EXERCISE OBJECTIVE – The word "computer" marks the lines to report; pull each of them from the listing.

━━ SUPPLIED MATERIAL

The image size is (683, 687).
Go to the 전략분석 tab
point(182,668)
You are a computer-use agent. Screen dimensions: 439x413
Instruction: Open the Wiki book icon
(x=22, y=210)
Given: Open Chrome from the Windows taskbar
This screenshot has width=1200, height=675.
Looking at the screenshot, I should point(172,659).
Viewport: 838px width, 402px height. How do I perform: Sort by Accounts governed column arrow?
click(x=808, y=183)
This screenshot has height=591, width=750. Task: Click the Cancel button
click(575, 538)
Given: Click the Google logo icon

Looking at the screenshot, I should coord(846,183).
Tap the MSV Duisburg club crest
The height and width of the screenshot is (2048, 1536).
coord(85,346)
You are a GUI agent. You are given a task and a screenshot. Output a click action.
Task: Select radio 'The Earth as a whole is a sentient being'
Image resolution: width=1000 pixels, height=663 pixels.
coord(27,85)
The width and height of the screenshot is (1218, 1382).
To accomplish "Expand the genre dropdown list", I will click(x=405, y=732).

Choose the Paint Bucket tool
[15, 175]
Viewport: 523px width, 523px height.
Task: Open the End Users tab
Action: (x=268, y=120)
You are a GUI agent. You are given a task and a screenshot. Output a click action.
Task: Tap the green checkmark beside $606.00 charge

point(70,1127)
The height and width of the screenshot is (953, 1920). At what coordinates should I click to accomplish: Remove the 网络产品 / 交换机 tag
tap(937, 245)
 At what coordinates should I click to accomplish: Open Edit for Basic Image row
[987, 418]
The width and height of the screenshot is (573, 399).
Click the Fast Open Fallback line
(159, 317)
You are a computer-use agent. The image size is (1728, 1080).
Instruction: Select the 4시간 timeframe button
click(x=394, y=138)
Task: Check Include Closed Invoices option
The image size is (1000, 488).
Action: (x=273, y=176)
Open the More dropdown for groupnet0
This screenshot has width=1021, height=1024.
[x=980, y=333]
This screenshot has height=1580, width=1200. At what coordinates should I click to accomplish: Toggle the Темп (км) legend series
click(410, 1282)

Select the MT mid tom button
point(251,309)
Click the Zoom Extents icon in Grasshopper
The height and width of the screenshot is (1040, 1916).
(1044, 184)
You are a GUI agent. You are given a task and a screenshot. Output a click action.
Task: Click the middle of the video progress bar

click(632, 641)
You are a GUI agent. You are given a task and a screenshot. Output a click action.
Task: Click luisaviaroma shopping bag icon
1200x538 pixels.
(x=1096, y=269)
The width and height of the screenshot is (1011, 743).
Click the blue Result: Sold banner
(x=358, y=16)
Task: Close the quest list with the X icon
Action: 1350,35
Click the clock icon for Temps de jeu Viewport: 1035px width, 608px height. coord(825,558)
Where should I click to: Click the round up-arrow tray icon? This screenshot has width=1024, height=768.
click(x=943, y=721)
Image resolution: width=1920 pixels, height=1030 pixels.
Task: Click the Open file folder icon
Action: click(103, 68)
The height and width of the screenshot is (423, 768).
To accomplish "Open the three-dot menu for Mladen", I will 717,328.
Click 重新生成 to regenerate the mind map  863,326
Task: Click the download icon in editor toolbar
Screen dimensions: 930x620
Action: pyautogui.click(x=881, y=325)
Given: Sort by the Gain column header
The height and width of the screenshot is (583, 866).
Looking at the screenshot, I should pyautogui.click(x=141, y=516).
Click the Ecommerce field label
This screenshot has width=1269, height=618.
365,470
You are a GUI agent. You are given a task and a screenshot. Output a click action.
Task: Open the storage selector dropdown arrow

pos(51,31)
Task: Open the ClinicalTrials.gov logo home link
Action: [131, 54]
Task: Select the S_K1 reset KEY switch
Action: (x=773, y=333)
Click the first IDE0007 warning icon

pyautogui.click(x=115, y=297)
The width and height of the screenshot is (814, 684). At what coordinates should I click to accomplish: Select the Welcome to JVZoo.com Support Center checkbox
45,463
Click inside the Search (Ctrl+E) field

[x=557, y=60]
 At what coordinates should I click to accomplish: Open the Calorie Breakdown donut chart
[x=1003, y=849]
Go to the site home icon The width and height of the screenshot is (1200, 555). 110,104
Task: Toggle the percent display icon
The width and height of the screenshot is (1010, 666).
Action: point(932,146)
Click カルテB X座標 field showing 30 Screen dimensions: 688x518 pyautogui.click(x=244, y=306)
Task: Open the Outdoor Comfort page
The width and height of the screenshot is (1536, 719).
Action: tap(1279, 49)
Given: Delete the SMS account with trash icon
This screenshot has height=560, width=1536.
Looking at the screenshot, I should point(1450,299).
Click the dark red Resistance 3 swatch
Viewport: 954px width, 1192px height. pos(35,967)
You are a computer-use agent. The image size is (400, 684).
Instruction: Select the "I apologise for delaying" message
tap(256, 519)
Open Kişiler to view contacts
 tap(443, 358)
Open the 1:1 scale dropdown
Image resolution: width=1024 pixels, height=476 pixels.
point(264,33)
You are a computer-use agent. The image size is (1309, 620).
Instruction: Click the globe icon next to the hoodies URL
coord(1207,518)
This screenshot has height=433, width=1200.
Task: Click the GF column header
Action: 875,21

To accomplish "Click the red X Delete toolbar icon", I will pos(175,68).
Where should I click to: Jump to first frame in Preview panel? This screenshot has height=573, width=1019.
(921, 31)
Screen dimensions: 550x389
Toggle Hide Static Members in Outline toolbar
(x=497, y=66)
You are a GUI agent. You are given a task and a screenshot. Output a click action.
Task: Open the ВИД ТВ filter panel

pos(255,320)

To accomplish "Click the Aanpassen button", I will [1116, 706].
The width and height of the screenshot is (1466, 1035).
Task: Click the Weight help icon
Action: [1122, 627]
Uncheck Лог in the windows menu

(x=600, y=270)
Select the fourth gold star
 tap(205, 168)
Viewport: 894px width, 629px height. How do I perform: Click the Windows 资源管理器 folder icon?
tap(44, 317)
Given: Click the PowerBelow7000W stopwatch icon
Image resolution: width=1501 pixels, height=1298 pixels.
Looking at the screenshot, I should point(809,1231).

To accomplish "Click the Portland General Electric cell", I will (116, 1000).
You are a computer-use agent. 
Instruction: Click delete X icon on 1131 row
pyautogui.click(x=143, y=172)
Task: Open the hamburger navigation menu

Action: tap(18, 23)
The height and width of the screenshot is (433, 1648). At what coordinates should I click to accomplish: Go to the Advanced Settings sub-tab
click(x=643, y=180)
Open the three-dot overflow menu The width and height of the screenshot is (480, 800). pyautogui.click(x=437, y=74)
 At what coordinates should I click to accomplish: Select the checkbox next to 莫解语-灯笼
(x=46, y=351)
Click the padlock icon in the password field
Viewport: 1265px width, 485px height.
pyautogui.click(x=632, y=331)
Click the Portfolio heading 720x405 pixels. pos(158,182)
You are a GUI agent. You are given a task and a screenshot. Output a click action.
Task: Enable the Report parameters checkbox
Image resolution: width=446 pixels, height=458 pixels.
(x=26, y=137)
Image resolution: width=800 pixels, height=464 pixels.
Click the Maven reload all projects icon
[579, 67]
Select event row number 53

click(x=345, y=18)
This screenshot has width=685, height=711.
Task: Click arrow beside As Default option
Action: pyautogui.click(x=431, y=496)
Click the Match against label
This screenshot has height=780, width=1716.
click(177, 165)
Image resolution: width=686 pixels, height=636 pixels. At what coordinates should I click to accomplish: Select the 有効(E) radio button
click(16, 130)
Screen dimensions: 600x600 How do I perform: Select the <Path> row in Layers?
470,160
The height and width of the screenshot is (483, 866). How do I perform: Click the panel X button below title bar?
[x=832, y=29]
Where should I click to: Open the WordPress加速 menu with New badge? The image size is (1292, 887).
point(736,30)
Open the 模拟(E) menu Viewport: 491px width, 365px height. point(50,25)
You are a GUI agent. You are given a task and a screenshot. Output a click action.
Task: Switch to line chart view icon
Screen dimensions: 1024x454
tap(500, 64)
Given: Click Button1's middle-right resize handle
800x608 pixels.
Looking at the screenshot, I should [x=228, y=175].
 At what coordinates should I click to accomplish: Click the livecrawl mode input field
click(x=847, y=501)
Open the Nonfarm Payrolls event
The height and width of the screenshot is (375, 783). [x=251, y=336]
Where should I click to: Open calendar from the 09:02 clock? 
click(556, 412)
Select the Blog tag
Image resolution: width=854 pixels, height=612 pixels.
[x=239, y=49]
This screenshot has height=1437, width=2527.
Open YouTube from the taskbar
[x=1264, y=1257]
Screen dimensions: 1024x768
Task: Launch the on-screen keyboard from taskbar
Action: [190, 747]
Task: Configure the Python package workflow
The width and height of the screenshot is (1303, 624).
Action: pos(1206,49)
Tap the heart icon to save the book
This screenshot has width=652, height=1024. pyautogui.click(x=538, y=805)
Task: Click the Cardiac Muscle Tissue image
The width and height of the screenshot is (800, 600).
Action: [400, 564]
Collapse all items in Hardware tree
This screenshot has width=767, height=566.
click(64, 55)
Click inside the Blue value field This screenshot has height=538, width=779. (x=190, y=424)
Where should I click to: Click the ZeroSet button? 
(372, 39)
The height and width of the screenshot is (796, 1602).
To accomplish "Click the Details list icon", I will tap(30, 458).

━━━━

SOLUTION –
You are a computer-use agent. Screen dimensions: 439x413
You are a computer-use agent. The image size is (1728, 1080).
You are a computer-use agent. The image size is (400, 684).
You are a computer-use agent. The image size is (1309, 620).
You are a computer-use agent. 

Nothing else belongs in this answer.